Dr. Davis adds that as we move towards a sharing approach—sharing medical data to standardize and improve care—privacy concerns are heightened. Benn R. Konsynski, the George S. Craft professor of decision and information analysis at Emory’s Goizueta Business School, notes that HIPAA (the Health Insurance Portability and Accountability Act of 1996) did set a standard on privacy and medical data. However, he argues that it also “tried to do too much at once and that patient rights and authority should have been laid out before that.” Konsynski argues that if HIPAA is to work well in responding to privacy issues, then it needs to change and be added to as the medical informatics industry evolves.
Privacy concerns also translate back to the way the hospital or medical center prioritizes the issue. Says Emory Healthcare’s John Fox, “ Privacy is not an information technology question. It is a cultural question. The organization has to be mindful and respectful of privacy rights, regardless of the technology platform. The organization must make it clear internally that violation of privacy is not tolerated. For example, if an employee takes a paper chart that they aren’t supposed to access, the medical record of a neighbor perhaps, that should be immediate grounds for termination. With new technology, you must use electronic controls of information–but the culture has to be the same. The same respect for privacy with patient information must be a part of the culture, the policies, and the expectation.”
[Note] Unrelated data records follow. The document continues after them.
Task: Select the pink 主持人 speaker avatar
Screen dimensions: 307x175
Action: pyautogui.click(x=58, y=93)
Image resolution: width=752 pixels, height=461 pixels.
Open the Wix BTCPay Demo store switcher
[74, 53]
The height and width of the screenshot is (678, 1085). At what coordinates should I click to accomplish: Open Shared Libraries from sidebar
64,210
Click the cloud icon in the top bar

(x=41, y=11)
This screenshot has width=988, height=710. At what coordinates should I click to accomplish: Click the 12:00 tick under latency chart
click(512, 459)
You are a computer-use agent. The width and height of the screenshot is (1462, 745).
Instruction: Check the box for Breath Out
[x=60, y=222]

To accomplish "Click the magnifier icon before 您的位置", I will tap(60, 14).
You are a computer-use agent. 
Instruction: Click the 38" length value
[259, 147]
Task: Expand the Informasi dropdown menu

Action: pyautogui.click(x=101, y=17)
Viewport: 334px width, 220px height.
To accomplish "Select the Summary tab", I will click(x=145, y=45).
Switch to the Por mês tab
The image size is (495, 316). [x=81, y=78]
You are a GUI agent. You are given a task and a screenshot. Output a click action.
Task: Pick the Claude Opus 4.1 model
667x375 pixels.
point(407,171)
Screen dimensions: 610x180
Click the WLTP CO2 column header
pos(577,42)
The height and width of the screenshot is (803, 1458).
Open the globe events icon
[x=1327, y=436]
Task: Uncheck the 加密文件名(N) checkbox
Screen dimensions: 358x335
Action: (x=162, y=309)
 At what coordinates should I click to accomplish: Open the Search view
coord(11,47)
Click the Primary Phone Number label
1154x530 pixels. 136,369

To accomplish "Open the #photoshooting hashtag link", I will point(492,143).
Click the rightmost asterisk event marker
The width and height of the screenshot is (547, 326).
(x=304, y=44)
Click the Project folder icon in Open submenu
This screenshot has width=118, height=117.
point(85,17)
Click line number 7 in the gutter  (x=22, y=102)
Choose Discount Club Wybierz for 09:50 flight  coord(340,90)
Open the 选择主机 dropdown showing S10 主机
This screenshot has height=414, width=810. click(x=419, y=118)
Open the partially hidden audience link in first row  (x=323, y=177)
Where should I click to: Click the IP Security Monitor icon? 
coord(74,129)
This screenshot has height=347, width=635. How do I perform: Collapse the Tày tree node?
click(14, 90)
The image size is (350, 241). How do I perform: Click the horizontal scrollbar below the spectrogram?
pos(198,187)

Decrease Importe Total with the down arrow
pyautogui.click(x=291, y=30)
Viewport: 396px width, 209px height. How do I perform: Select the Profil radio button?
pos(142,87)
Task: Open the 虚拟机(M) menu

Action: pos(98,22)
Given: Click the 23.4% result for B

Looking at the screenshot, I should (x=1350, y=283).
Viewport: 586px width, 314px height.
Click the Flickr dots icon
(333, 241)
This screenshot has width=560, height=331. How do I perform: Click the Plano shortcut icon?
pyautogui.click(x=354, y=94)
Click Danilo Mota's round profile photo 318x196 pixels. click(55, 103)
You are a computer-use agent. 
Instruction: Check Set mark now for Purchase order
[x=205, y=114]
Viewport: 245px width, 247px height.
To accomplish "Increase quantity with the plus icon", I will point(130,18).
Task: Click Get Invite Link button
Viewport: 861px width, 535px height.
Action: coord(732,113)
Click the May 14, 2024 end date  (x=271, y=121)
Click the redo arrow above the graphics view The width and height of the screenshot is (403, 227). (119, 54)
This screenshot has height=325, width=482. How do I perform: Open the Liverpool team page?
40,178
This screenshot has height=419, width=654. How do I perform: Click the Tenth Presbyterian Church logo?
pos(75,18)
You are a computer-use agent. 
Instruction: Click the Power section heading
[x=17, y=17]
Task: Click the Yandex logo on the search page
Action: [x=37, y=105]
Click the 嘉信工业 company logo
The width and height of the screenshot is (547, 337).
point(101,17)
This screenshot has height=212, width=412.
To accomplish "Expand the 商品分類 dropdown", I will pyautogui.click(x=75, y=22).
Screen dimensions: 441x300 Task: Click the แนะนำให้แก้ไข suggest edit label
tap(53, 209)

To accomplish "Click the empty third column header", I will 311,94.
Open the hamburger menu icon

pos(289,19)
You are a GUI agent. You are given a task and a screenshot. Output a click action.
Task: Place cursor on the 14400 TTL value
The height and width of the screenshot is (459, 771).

Konsynski agrees with Fox, noting that the technological implementation challenge is more of a cultural one. He notes, “Our capabilities for diagnosis and treatment are superb. Our administration and governance is still in need of re-design. We have Smart cards with relevant patient information, expert systems for assisting in the judgment of treatments, remote monitoring of treatment and progress, RFID (radio frequency identification technology) for keeping track of durables in hospitals and on prescription packaging to attest to the condition and viability of the drug. These and other activities will be growing in importance. Our challenge is not good medicine. It is in good processes and procedures that have all parties interacting responsibly—patient, provider and payor.”